KodeKloud provides a lab that replicates a Linux environment where you can practice these commands without installing Linux on your local machine. We’ll learn more about Linux commands and how to install Linux locally later in the blogs.

2.2 Let's Dive Into Networking Basics

2.2.1 What is Networking?

Networking refers to the practice of connecting computers and other devices to share resources, exchange data, and enable communication.

As a DevOps engineer, it's essential to understand networking because modern applications are distributed — running across multiple servers, containers, and cloud environments.

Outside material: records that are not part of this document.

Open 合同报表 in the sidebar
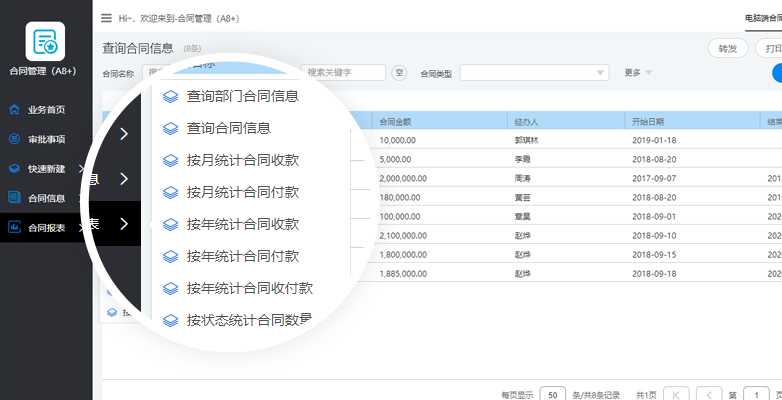 click(46, 228)
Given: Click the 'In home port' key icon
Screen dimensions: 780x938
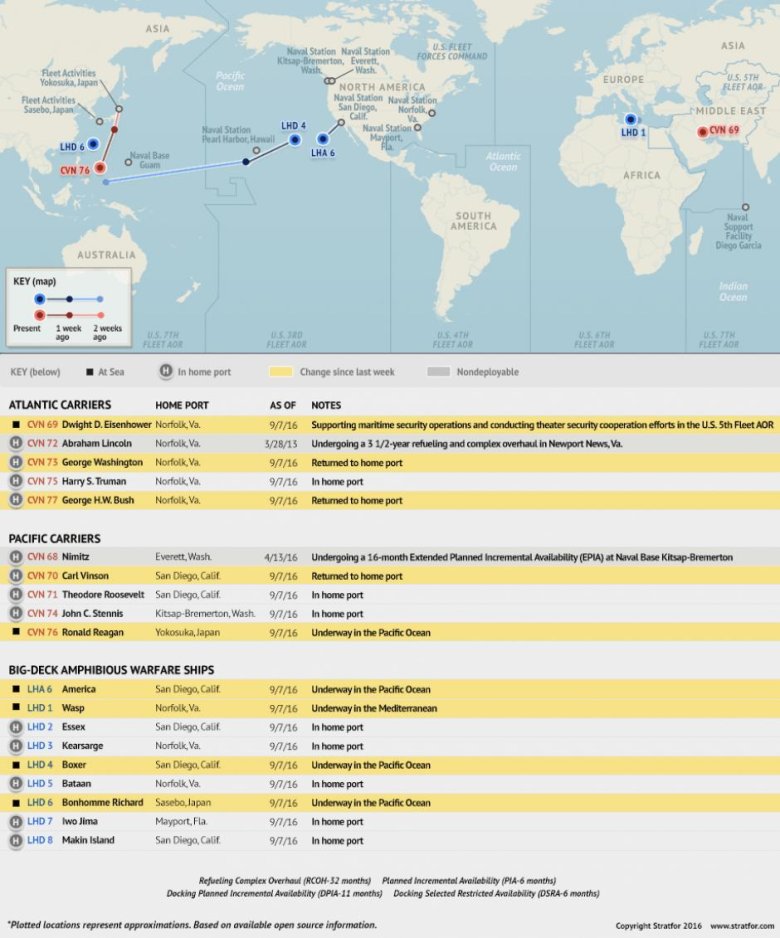Looking at the screenshot, I should click(x=165, y=372).
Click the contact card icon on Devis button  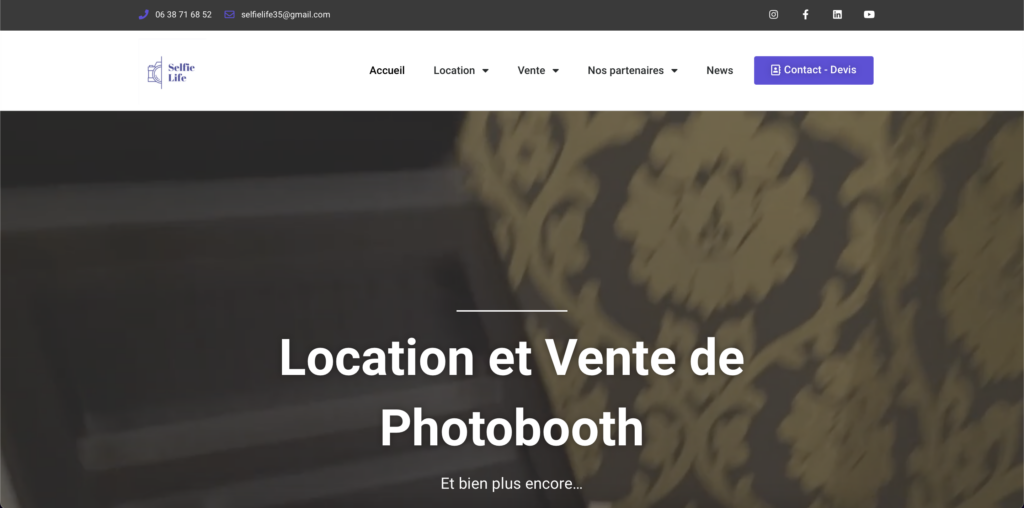[x=775, y=70]
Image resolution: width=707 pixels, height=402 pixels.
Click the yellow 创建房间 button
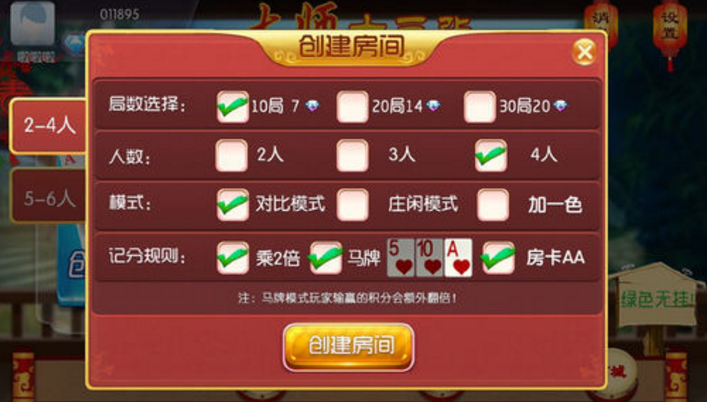[348, 347]
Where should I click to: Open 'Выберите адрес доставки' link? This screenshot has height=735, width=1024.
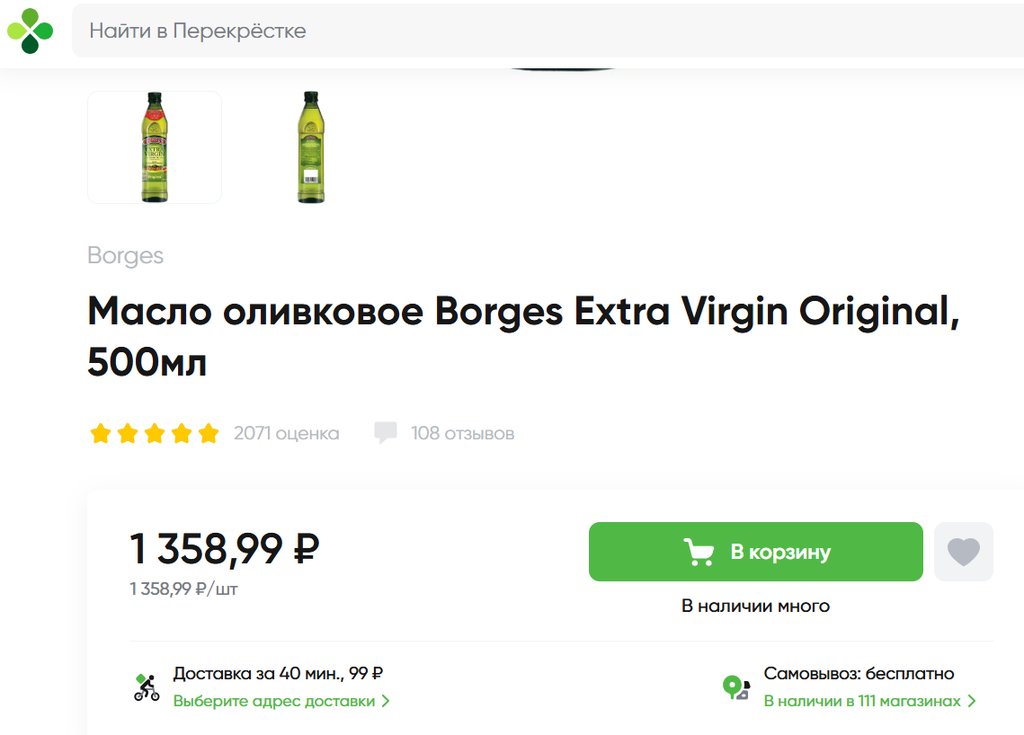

📌 The Internet is essentially a massive collection of interconnected computer networks.

💡 Fun Fact:
The full form of COMPUTER blew my mind:
Common Operating Machine Purposely Used for Technological and Educational Research

2.2.2 How It All Started?

Late 1960s: The journey began with ARPANET, which connected four universities in the U.S.
Recognized limitations eventually led to the invention of the World Wide Web (WWW).
WWW: A system of interlinked hypertext documents and multimedia content accessed via browsers, using URLs and hyperlinks.
Web resources are transferred using protocols like HTTP (Hypertext Transfer Protocol).

2.2.3 What is a Protocol?

A protocol is a set of rules and standards that ensure proper communication in a computer network.

Just like a country has laws and regulations, the Internet relies on organizations like Internet Society to define and manage these protocols.

2.2.4 Network Topologies

Network topology describes how devices are arranged in a network, influencing data flow and resiliency. Here are the most common types:

Bus Topology: All devices share a single communication line. Main con: A cable failure brings down the entire network.
Ring Topology: Devices form a closed loop; data moves in one direction. Main con: High cost and poor scalability.
Star Topology: Devices connect to a central hub or switch. Main con: If the hub fails, the network goes down.
Mesh Topology: Each device connects to every other device; robust but expensive and complex.
Hybrid Topology: Combinations of the above, tailored for specific needs.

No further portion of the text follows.